[Stored data]
↓↓↓

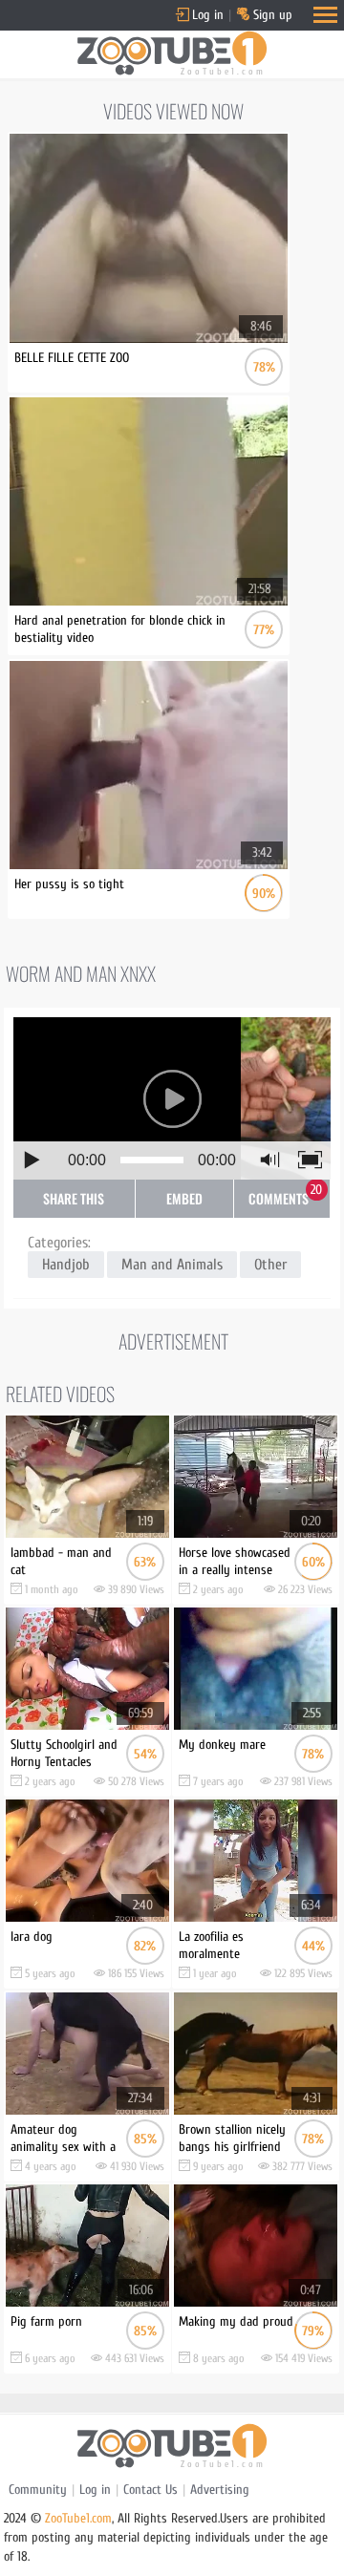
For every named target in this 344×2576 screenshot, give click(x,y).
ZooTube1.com (78, 2518)
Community (38, 2489)
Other (270, 1264)
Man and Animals (172, 1264)
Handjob (66, 1264)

↑↑↑

EXERCISE BRIEF
For this exercise, reproduce exactly each line from the one containing "ZooTube1.com (78, 2518)" through the last line of the data, and no others.

OUTPUT OF THE EXERCISE
ZooTube1.com (78, 2518)
Community (38, 2489)
Other (270, 1264)
Man and Animals (172, 1264)
Handjob (66, 1264)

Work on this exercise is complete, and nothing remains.